A preliminary: From a socialist perspective, what kind of party are we talking about here? The two limiting cases on this question: 1) A socialist, revolutionary, working class party that intervenes at many political levels under a variety of conditions, in a variety of formsranging from liberal 'social peace' to fascist counterrevolution; 2) A mass, broadly 'progressive' party that unites socially heterogeneous struggles, targets intervention into the electoral process under conditions restricted to those of relative social peace, for for the purpose of creating (where none exists) an independent political party organization in opposition to the parties of the dominant political regime. It includes working class organizations, but is not predominantly working class in ideological orientation;
I assume that #2 corresponds to 'our present tasks', i.e., to present reality, and is the kind of party referred to here (by me at least).
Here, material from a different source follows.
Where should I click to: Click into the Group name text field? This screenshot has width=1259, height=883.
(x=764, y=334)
>At 01:46 AM 5/31/01 -0400, Yoshie Furuhashi wrote:
> > Do you work to build & promote it? I believe you don't. Most
> > LBO-talkers don't either, I think.
>
>you have no right to think that about anyone here. furthermore, were i to
>use your critieria and apply them to you, i would draw the conclusion that
>you do nothing to build and promote a party also since apparently you think
>being a union activist for nearly twenty years --and written about it
>frequently enough for four years now so that there's no excuse for you not
>knowing about what i do/have done-- makes one among those who do nothing to
>build and promote a party.
>
>however, i happen to think that union activism is part of building a
>socialist left and a party-whatever that means "party".
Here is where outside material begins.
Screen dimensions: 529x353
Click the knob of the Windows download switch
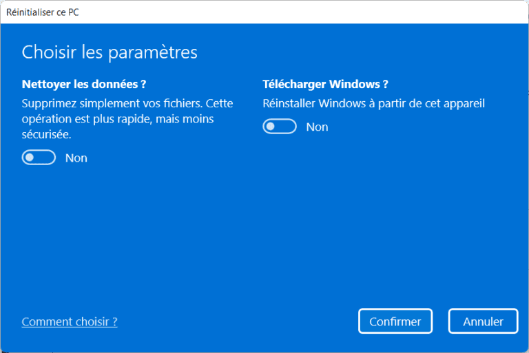tap(271, 127)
So, what do you think 'party' means?
>so i would count
>you as a person who promotes and builds a party, as inchoate as that
>party/left movement is right now. i mean, yoshie, do you really think that
>the following is somehow not part of building and promoting a party:
The answer: NO - really! These are a necessary but not sufficient conditions for building a party (listed below):
>- -striking in support of striking teachers without a contract
>- -fighting for plant closing legislation
>- -fighting against toxic dumping and low level nuke dumps sitings
>- -working on a documentary film undermining false claims about plant closing
>and creating fora for undermining those false claims
>- -creating a series of town meetings to raise awareness about an impending
>plant closing and to organize communal networks to address that closing and
>to get people to think about the nature of work and capitalism
>- --helping organize a union struggle at a nursing home and at a plastics
>plant
>- -fighting for community oversite of the cops
>- -clinic defense and building a feminist adolescent pregnancy program to
>reduce the high rate of teen pregnancies
Evidence: Such struggles have gone on for decades, but no party has emerged out of it. Something else is needed - beginning (as one must with americans) with a proper understanding of the supreme importance of, and a grasp of the elementary concepts of, political party organization. That is all that's really left once there is general agreement on political principle (socialist) and perspective (in opposition to the ruling political regime).
But most americans lack even the concept of 'political regime' - that's something found in 'other countries', not the USA. Here, leftists think in terms of an eternal 'government' that lives on forever and ever, amen. But it hasn't, and it won't.
>how are these things irrelevant to building and defending a party? if
>there is really no party to join--and there sure hasn't been a whole lot
>where i've lived and what there was being engaged with those folks mostly
>led me to the above, then what exactly more do you want me to do to prove
>my activist street cred to you?
To repeat: they are not irrelevant: they are vitally necessary - but not sufficient.
>i certainly don't seek to create a party that seeks to get people elected
>to office. nor, i imagine, do you based on what you've typed.
No, of course we will seek to construct a party (of the kind I am talking about here) that will intervene in the elections!!! To not understand this is a good example of one of those fundamental failures of understanding just what kind of political organization we _must_ build under conditions not of our own choosing or making. When those conditions change - hopefully in a positive direction effected by the intervention proposed here - then we can develop another kind of political organization appropriate to the changed conditions.
Of course, people elected to office can be co-opted. That's a problem - like socialism after the experience of the Soviet Union - that we have to come to grips with and resolve, not run away from. Otherwise, why bother?
Why are these simple basics so hard for americans to grasp?